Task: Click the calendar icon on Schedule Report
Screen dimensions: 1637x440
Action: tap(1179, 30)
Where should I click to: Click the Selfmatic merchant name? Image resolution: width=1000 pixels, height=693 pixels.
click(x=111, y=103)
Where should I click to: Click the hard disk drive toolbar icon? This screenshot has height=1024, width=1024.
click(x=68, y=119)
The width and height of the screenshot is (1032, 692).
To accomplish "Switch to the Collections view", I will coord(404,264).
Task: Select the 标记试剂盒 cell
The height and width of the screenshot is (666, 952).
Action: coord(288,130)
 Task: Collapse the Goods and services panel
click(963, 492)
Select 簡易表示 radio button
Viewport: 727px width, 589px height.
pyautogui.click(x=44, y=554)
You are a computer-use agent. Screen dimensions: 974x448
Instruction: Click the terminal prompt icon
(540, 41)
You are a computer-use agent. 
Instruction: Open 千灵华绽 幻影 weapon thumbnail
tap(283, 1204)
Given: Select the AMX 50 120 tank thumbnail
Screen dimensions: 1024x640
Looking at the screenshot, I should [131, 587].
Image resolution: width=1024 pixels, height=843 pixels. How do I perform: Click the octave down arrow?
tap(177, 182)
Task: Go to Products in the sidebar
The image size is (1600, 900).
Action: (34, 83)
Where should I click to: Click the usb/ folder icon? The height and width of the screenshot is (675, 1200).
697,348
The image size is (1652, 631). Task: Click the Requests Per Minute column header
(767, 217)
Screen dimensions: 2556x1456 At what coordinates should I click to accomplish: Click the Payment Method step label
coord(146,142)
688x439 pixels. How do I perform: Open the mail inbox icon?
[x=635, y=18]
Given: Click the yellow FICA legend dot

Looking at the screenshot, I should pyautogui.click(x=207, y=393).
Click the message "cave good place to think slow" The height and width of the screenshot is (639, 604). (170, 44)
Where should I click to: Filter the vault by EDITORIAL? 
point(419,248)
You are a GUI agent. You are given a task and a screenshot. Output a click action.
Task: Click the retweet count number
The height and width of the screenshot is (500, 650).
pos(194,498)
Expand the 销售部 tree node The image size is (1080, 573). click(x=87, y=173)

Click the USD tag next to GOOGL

-- Work order --
A verbatim copy of all the entries above is requested.

-- Task answer --
Task: Click the calendar icon on Schedule Report
Screen dimensions: 1637x440
Action: tap(1179, 30)
Where should I click to: Click the Selfmatic merchant name? Image resolution: width=1000 pixels, height=693 pixels.
click(x=111, y=103)
Where should I click to: Click the hard disk drive toolbar icon? This screenshot has height=1024, width=1024.
click(x=68, y=119)
The width and height of the screenshot is (1032, 692).
To accomplish "Switch to the Collections view", I will coord(404,264).
Task: Select the 标记试剂盒 cell
The height and width of the screenshot is (666, 952).
Action: coord(288,130)
 Task: Collapse the Goods and services panel
click(963, 492)
Select 簡易表示 radio button
Viewport: 727px width, 589px height.
pyautogui.click(x=44, y=554)
You are a computer-use agent. Screen dimensions: 974x448
Instruction: Click the terminal prompt icon
(540, 41)
You are a computer-use agent. 
Instruction: Open 千灵华绽 幻影 weapon thumbnail
tap(283, 1204)
Given: Select the AMX 50 120 tank thumbnail
Screen dimensions: 1024x640
Looking at the screenshot, I should [131, 587].
Image resolution: width=1024 pixels, height=843 pixels. How do I perform: Click the octave down arrow?
tap(177, 182)
Task: Go to Products in the sidebar
The image size is (1600, 900).
Action: (34, 83)
Where should I click to: Click the usb/ folder icon? The height and width of the screenshot is (675, 1200).
697,348
The image size is (1652, 631). Task: Click the Requests Per Minute column header
(767, 217)
Screen dimensions: 2556x1456 At what coordinates should I click to accomplish: Click the Payment Method step label
coord(146,142)
688x439 pixels. How do I perform: Open the mail inbox icon?
[x=635, y=18]
Given: Click the yellow FICA legend dot

Looking at the screenshot, I should pyautogui.click(x=207, y=393).
Click the message "cave good place to think slow" The height and width of the screenshot is (639, 604). (170, 44)
Where should I click to: Filter the vault by EDITORIAL? 
point(419,248)
You are a GUI agent. You are given a task and a screenshot. Output a click action.
Task: Click the retweet count number
The height and width of the screenshot is (500, 650).
pos(194,498)
Expand the 销售部 tree node The image size is (1080, 573). click(x=87, y=173)

Click the USD tag next to GOOGL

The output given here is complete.